• **Passage**

Wednesday, September 20, 2017

Artificial Intelligence in Digital Operations

Artificial Intelligence in Digital Operations


Not a week goes by where I don't see a vendor claiming that they have applied Artificial Intelligence (AI) to running digital businesses (there was a new one this week, but I began writing this beforehand). The list of vendors continues to increase, and when digging into the technology, the marketing is often overstepping the use of the AI term. Let's take a step back and understand what AI is from a computer science perspective.

The traditional problems (or goals) of AI research include reasoning, knowledge, planning, learning, natural language processing, perception as per Wikipedia. The other interesting trend is the application of the AI effect. This term explains that as we apply models and data to problems, and create algorithms to solve these problems, we move the problem outside of the scope of AI. Thus, abusing term AI to describe much of what we do in technology. Most of the technology itself is not complex when it comes to building self-learning models, but yet is described in mathematical terms.   

Users expect AI to do the work for them, meaning providing insights and knowledge they may not possess or may require them to do additional learning and studying to come to these similar results. The net effect is we expect magic from these intelligent machines, hence the term AI. We see this very often in our digital assistants, whether you use the common ones Alexa, Google Assistant, Siri, or Cortana or the more advanced offerings such as x.ai or zoom.ai. Unfortunately, there are far fewer companies outside of a couple dozen building actual AI. Outside of the powerhouses AI today represents programming to produce outcomes we expect a human to come to, not providing us with additional insight. When implementing these poor AI solutions, they are often represented by a decision tree and focused knowledge along that tree. The downside is that if the decision tree or knowledge has gaps those become issues which the AI can no longer solve. These expert systems show theirs seems quickly. The intention would be for the AI to adapt, but that has yet to occur in the market. Humans, on the other hand, can react to and derive new creative decisions based on reasoning, broader knowledge (such as technical fundamentals), and perception. Computers do not have these capabilities unless they are programmed, which is a challenge today. This use of humans versus machines is one reason that we do not have automated heavy machinery when human lives are at risk (flights, military, cruise ships, and others). While people do make mistakes, they can react to the unknown, and computers cannot typically do this well.

When it comes to applying "AI" to IT Operations (monitoring and automation are my key focus areas), the industry is immature. For the most part, we've seen textual analysis, anomaly detection, topological analysis, regression analysis, and historical analysis. Some of these can be quite advanced by incorporating supervised learning and neural networks. As more of these capabilities are combined, they can almost seem intelligent and can help humans manage today's scale requirements.

The downsides are that today's AI solutions fail to incorporate general knowledge of how systems operate, they cannot do research and provide advice which is not programmed, and they lack "intelligence" aside from helping humans cope with challenges. The unsupervised learning capabilities are limited today and cannot create newly learned outcomes versus those which are programmed. These defined rule books consist of expected outcomes, which the computer then follows, versus intelligence required to create new outcomes. Incorporation of broader sets of knowledge such as StackOverflow, Quora, vendor knowledge bases, or other great sources of knowledge accessible on the internet would allow computers to derive new outcomes and advice. The use of these rich data sources is in its infancy, once this knowledge becomes integrated and automated it would provide a massive benefit to those complex operating systems.

• **Data provided**
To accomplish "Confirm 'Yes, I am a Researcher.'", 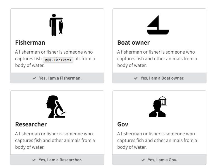I will (57, 160).
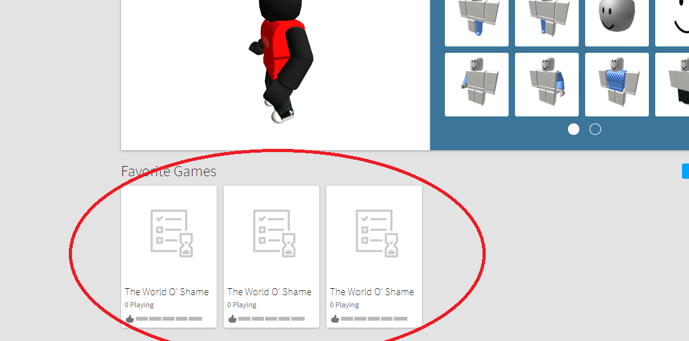This screenshot has height=341, width=689.
Task: Open middle "The World O' Shame" title link
Action: pos(270,292)
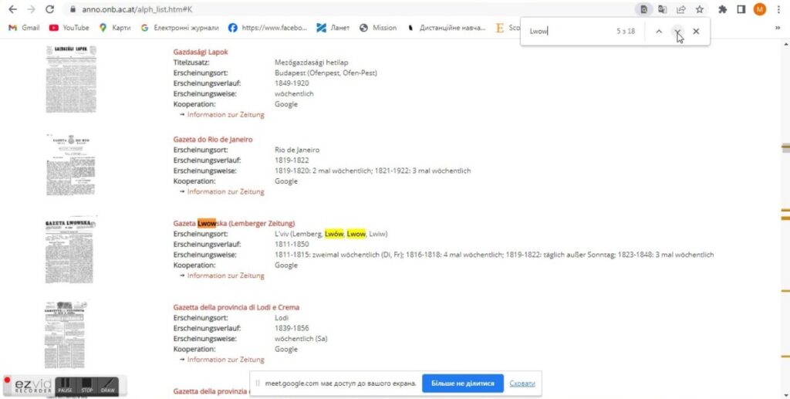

• **Exercise brief**
Do these statements agree with the passage on AI in digital operations? Answer yes or no for each and quote the words of the passage that decide it.
(a) Anomaly detection is among the techniques seen so far when "AI" is applied to IT Operations.
(b) The unsupervised learning capabilities of today's AI solutions are already extensive.
(c) Using sources such as StackOverflow and Quora is already a mature practice.

• **Answer to this problem**
(a) Yes: "For the most part, we've seen textual analysis, anomaly detection, topological analysis, regression analysis, and historical analysis."
(b) No: "The unsupervised learning capabilities are limited today"
(c) No: "The use of these rich data sources is in its infancy"